Confindustria lancia il pitch perfetto: la prima serie tv sulle startup italiane

Una prima serie televisiva focalizzata sulle startup italiane nel settore della mobilità sostenibile, “The Perfect Pitch”, è ora disponibile su una piattaforma di streaming. Il format segue il percorso di crescita di tre imprese innovative selezionate per un progetto di valorizzazione dell’ecosistema dell’innovazione.

Il progetto

L’iniziativa è nata con l’obiettivo di sostenere l’internazionalizzazione delle giovani imprese e di avvicinare le nuove generazioni alle opportunità offerte dagli attori che promuovono lo sviluppo economico nazionale. La selezione delle partecipanti è stata curata da Retimprese attraverso il concorso Rock per l’Open Innovation.

Grazie al supporto della rete diplomatica e del Consolato d’Italia a Detroit, le tre startup protagoniste — Arlix, Limitless e Novac — hanno avuto l’opportunità di confrontarsi direttamente con investitori e operatori economici statunitensi, con visite e incontri sul territorio americano.

La serie è stata presentata nel contesto delle iniziative promosse da Confindustria, a conferma dell’interesse delle associazioni d’impresa per strumenti di comunicazione che avvicinino il mondo produttivo alle realtà emergenti dell’innovazione.

Fabrizio Landi ha detto:

«The Perfect Pitch, attraverso il racconto televisivo, sperimenta un linguaggio diverso per raccontare l’innovazione. Oggi, se vogliamo parlare davvero a chi innova e ai giovani, dobbiamo avere il coraggio di utilizzare nuovi modelli di comunicazione.»

Il racconto e i protagonisti

La narrazione televisiva mostra le fasi di sviluppo delle startup, le difficoltà di accesso ai mercati esteri e le strategie adottate per attrarre capitale e partner industriali. Il settore della mobilità sostenibile è stato scelto come caso esemplare per il suo impatto sociale ed economico.

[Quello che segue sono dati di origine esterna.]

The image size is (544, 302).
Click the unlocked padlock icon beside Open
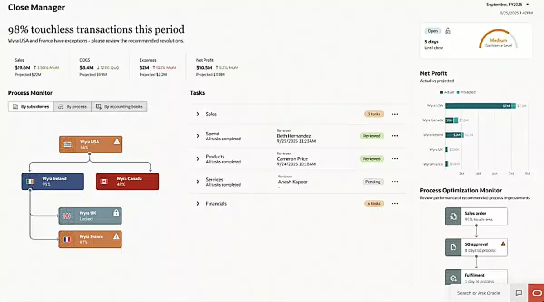[448, 31]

Il viaggio a Detroit è stato significativo per le imprese coinvolte: la città rappresenta un ecosistema simbolo di trasformazione industriale e offre contesti utili per testare idee e creare collaborazioni con operatori locali.

Fausto Bianchi ha detto:

«Il percorso raccontato dalla serie mette al centro innovazione, internazionalizzazione e networking, leve decisive per la competitività delle piccole imprese. Non è un caso che il racconto arrivi fino a Detroit, ecosistema simbolo di manifattura e trasformazione. Iniziative come questa mostrano come la Open Innovation e la collaborazione tra imprese, istituzioni e startup siano strumenti concreti di sviluppo per rafforzare il Made in Italy

Formazione, internazionalizzazione e impatto

Oltre all’esposizione mediatica, il progetto punta a creare connessioni reali tra formazione, imprese consolidate e ecosistemi internazionali. Il rafforzamento dei percorsi di Open Innovation e l’integrazione tra mondo accademico e imprenditoriale sono considerati fattori chiave per trasformare idee e competenze in imprese scalabili.

Riccardo Di Stefano ha detto:

«La serie mette al centro il talento imprenditoriale italiano, il confronto con i mercati internazionali e le opportunità offerte dall’Open Innovation. Solo con una maggiore integrazione tra formazione e innovazione possiamo trasformare idee e conoscenze in imprese capaci di crescere e competere.»

Il progetto si configura quindi come un esempio pratico di come comunicazione, istituzioni e imprese possano collaborare per favorire lo sviluppo delle startup e la loro proiezione sui mercati esteri. Ulteriori iniziative simili potrebbero contribuire a consolidare percorsi di crescita per imprese innovative italiane e a valorizzare competenze nazionali nel panorama internazionale.